Von Simone Schmid und Ole Reißmann
Noch ist das Angebot einigermaßen überschaubar. Den speziellen "Lassie"-Kanal nur mit Folgen der uralten Serie müssen wir natürlich sofort haben, danach fällt uns die Auswahl schon schwerer. Das Angebot ist in der Testphase leider alles andere als glamourös: Schlechte Kochsendungen, Mutproben für harte Jungs, abgelegte Serien und ein paar Independent-Filme versprechen zwar einige Stunden gute Unterhaltung, zur wahren Konkurrenz fürs Fernsehen taugt Joost jedoch noch nicht.
Joost braucht massentaugliche Ware. Ohne die wird das Projekt in netten, aber wenig lukrativen Nischen stecken bleiben und viele winzige Programme für noch kleine Zielgruppen senden. Nötig sind: Schicke Hollywood-Produktionen, die angesagten US-Serien und Nachrichtenprogramme – und Programme der lokalen Sender. Ob das deutsche Fernsehen Joost als neuen Vertriebskanal begreift oder vielmehr die digitale Konkurrenz fürchtet, wird spannend.
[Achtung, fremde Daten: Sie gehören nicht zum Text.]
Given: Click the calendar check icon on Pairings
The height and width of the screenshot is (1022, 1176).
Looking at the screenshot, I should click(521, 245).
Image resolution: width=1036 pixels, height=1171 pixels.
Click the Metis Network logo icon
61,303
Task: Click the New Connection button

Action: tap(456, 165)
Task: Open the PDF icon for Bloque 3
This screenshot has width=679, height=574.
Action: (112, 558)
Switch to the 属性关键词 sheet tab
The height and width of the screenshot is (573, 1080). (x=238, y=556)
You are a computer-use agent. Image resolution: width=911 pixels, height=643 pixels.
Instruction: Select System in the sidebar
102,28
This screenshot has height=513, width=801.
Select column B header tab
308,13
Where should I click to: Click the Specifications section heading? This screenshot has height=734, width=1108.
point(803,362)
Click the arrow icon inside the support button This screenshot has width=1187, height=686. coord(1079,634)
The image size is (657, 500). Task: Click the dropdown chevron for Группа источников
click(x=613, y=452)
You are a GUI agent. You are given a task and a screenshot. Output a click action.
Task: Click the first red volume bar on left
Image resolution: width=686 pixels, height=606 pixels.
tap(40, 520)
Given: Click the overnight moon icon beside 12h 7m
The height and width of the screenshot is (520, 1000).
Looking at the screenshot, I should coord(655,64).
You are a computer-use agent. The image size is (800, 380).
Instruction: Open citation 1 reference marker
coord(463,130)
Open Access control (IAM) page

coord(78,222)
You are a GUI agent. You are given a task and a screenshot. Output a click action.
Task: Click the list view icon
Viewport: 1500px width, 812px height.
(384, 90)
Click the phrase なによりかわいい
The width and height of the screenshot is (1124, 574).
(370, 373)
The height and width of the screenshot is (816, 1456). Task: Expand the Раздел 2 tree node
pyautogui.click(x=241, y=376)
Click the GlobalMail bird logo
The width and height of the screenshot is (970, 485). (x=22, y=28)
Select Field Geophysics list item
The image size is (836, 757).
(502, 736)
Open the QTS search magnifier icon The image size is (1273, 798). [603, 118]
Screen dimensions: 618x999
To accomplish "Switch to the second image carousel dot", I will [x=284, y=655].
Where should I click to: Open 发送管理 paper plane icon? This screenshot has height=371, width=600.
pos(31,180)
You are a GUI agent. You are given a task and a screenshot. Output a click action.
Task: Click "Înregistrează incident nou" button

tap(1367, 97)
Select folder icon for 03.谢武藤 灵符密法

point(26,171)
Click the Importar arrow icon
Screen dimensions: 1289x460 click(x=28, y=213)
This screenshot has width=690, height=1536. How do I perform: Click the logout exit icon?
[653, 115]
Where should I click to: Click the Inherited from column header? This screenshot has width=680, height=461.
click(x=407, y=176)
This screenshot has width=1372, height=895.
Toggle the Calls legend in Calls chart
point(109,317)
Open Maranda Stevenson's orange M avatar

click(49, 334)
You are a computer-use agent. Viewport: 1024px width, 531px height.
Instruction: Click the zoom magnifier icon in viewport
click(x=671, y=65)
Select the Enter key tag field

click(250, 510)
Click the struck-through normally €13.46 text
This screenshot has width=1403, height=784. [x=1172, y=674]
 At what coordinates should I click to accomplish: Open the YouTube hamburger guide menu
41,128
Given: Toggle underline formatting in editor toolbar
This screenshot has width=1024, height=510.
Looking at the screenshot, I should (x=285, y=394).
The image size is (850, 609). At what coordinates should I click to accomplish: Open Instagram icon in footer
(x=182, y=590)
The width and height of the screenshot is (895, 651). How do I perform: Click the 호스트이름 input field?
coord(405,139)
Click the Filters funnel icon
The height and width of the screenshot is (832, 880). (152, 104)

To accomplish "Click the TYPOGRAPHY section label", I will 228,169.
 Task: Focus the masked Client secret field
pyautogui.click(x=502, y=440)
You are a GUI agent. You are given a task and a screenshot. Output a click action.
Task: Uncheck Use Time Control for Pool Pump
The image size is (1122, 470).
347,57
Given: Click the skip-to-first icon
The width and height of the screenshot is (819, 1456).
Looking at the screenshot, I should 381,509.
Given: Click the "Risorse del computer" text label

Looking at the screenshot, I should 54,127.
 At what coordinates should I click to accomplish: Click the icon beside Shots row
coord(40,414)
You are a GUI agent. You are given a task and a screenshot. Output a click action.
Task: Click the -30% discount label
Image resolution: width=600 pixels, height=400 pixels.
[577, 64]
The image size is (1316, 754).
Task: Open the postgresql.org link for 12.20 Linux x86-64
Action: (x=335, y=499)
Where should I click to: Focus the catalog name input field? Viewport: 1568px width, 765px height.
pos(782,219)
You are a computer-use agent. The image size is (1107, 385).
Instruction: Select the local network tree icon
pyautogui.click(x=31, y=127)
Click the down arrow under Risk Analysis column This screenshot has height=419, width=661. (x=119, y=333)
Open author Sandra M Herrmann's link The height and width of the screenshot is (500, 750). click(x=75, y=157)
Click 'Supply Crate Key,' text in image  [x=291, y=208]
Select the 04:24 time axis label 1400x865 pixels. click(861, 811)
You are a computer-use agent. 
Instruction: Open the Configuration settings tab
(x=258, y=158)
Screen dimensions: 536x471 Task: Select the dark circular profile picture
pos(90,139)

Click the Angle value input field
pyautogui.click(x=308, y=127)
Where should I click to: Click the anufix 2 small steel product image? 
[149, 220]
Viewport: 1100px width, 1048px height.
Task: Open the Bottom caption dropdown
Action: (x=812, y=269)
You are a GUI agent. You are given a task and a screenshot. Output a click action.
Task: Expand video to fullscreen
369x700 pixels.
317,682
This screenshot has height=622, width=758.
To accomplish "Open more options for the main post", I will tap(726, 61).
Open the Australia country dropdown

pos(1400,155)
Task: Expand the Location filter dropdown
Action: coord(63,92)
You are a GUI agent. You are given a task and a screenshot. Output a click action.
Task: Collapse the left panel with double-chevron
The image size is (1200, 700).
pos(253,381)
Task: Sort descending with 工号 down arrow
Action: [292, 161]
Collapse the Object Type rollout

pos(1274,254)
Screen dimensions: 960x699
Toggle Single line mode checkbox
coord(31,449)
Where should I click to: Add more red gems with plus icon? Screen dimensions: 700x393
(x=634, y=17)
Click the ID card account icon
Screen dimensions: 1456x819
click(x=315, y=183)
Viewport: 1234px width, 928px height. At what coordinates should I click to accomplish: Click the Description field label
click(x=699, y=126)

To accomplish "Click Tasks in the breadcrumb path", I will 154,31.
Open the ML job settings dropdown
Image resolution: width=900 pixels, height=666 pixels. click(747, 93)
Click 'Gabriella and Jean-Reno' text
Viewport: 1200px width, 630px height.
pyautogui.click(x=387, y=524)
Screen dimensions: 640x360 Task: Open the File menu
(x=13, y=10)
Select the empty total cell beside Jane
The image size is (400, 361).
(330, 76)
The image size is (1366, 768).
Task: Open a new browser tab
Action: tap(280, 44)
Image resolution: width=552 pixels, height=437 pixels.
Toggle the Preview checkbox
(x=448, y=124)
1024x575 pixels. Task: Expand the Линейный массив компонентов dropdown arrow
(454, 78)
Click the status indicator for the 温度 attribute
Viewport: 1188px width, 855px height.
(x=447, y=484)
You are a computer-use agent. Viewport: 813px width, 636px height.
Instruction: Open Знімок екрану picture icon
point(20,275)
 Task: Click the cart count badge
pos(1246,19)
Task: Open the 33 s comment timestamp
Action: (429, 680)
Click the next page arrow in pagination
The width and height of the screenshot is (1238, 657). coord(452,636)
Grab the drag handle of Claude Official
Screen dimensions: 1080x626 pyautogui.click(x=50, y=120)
Bis zum Sommer, wenn Joost startet, soll das Angebot jedenfalls noch deutlich ausgebaut werden. Bekannt wurde ein Deal mit Viacom, der Joost erlaubt, Sendungen von MTV, VH1 und Comedy Central zu senden. Mit Serien, Dokumentationen und Spielfilmen möchte Joost ein vollwertiges Fernsehprogramm werden. Aus den bisher rund 70 Kanälen können dann leicht einige Tausend werden.
Geniale Funktionen, stabile Technik
Auch wenn manche Sendungen noch eher wie Platzhalter wirken: Die Funktionen sind schlicht genial, die Technik hinterlässt einen soliden Eindruck – auch wenn das Bild ab und zu noch etwas verpixelt ist. Meistens merkt man jedoch nicht, dass direkt aus dem Internet übertragen wird.
Die Benutzeroberfläche von Joost hat es in sich. Halbtransparent legen sich die schlichten Menus über das laufende Programm, flüssig lässt sich in der Auswahl blättern. Das sieht nicht nur unheimlich schick aus, sondern funktioniert auch so einfach und logisch wie bei einem iPod. Nachdem Joost installiert ist, geht es sofort los. Keine lästigen Einstellungen, keine komplizierten Befehle. Wer sich bisher mit knopflastigen Fernbedienungen für TV und ähnliches herumgeschlagen hat, wird die klare Benutzerführung von Joost auf Anhieb ins Herz schließen.
Natürlich kann mit Joost nicht nur ferngesehen werden. Mit einem Klick auf "My Joost" landen wir in einem Menu voller kleiner Zusatzprogramme. Eine Uhr lässt sich genauso ins Programm einblenden wie ein RSS-Newsreader, der etwa die aktuellen Schlagzeilen von Spiegel Online auf den Schirm zaubert oder den Posteingang von Google Mail. Mittels "Channel Chat" kann mit anderen Zuschauern zur laufenden Sendung gechattet werden.
Hinter Joost steckt ein Peer-to-Peer-Netzwerk. Für das Fernsehen auf dem Computer müssen trotz fortgeschrittener Videokompression mittels H.264-Codec riesige Datenmengen verschickt werden – viel zu teuer, wenn jeder Nutzer von einem zentralen Server die Daten bekommen müsste. Stattdessen wird jeder Nutzer von Joost selber zum Server. Dazu sind alle Sendungen in zehn Sekunden lange Schnipsel aufgeteilt. Ruft man eine Sendung ab, sucht sich Joost bei allen anderen Nutzern die entsprechenden Schnipsel zusammen. Nur falls die Schnipsel im gesamten Netzwerk nicht zu finden sind, muss auf den zentralen Joost-Rechner zugegriffen werden.
Fazit
Joost macht eine ganze Menge richtig. Das Programm ist einfach zu bedienen. Es hat den nötigen Sex-Appeal, um auch bei Techniknerds anzukommen. Und es verzichtet auf Vertragslaufzeiten und teure Zusatzgeräte. Toll, wenn erst die richtigen Programme drin sind. Hinter den Kulissen wird da schon eifrig gedealt: Schaun mer mal, demnächst auf unserem Desktop?